I’ve been using the term side loading since the late 90s/early 2000s for installing software or files to a device via a transfer cable. And by the time Android came along, the early app development community was using the term to push the app to your device via ADB. And from there it’s expanded from transfer cable push to download and install from an unmanaged 3rd party source on a mobile computing device.
So the term has existed in some form throughout the tech/power user community before modern mobile computing. Now did Apple and Google usurp the term? Ehhh, possibly? I’ve yet to encounter somebody that uses sideloading to mean something negative, but I’m sure there is a group out there that does. I’m not convinced that group is large enough for me to stop using language I started using nearly 30 years ago to mean something specific. “Why use more, less precise, words when this single term says it already?”
Great use of a bad reason fallacy with a touch of ad hominem in an attempt to discredit.
Your claim is that the term has been used to mean something negative. You present no evidence to back this up other than your feelings.
I don’t discredit that major corporations do evil shit.
However, I presented you with the experience I’ve had with the term dating back nearly 30 years where I, and the people I talked tech with, was sideloading files onto our PDA and Rio MP3 players.
The term started out as a technical distinction in the circles I ran in (Detroit area) back then.
Aside from your feelings on the term, I see no valid justification to stop using it when I’m trying to clearly communicate something.

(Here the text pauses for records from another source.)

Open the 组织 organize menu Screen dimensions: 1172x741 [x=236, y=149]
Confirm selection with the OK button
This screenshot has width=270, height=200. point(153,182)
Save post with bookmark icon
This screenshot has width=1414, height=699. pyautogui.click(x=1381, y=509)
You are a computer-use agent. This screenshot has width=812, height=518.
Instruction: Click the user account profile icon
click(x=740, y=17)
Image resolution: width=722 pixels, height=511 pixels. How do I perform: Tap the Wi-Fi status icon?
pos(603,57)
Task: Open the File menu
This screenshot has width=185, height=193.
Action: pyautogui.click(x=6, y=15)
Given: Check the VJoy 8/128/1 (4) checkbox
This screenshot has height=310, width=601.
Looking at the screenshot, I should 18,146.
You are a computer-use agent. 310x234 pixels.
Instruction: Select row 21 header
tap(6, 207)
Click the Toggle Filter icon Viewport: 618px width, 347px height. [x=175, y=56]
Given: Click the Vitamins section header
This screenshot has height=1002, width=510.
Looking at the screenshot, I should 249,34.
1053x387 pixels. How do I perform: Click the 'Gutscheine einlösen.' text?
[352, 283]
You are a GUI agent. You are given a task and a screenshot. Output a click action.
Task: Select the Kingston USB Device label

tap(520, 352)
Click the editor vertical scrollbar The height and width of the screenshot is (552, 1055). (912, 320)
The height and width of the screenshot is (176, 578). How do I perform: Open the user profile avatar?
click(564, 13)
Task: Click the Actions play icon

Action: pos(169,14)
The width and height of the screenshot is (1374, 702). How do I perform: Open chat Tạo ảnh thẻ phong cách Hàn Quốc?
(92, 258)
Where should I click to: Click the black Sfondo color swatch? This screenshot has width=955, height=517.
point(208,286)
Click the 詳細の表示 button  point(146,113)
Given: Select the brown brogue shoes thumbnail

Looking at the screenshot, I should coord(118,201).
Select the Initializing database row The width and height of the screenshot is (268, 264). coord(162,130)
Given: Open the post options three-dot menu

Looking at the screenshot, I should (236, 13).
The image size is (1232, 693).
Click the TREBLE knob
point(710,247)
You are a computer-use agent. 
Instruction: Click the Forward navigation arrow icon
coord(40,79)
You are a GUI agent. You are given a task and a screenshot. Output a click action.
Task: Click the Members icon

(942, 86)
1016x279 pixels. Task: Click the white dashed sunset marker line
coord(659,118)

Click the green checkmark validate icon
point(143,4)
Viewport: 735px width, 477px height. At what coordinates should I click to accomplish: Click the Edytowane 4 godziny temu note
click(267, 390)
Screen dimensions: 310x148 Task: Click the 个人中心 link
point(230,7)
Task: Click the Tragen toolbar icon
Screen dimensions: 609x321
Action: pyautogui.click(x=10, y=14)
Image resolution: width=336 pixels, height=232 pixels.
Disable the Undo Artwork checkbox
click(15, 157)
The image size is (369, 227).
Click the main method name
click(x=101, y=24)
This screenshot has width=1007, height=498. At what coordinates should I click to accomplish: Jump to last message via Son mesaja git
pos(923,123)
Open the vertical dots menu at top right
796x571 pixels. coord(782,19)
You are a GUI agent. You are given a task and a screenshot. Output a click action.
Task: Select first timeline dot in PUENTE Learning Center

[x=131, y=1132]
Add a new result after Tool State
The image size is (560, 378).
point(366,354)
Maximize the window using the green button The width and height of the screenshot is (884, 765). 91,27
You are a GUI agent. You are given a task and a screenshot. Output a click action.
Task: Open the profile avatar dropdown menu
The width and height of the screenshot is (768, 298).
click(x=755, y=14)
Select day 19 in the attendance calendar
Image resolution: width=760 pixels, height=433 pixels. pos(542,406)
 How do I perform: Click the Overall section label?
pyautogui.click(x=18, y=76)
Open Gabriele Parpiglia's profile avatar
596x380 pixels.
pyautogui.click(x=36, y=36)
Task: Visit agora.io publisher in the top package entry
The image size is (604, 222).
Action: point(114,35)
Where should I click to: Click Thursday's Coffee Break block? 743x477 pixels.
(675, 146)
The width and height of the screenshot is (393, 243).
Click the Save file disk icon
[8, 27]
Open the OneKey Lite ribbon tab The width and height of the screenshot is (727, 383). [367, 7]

I work in tech (and no, it’s not Google or Apple. Fuck publicly traded companies) as a lead on the platform support group, and I need to be able to clearly communicate with my peers and reports. Sideload is a widely recognized term in the spaces I have worked in.
I’m not going to stop using a precise technical term because some internet strangers have unfounded negative feelings about the possible marketing connotations.
Present me with evidence that it actually means what you’re saying and maybe I’ll consider working on making the language change. Just like I’ve done with actually real problematic industry terms (master/slave, black/white lists. Etc).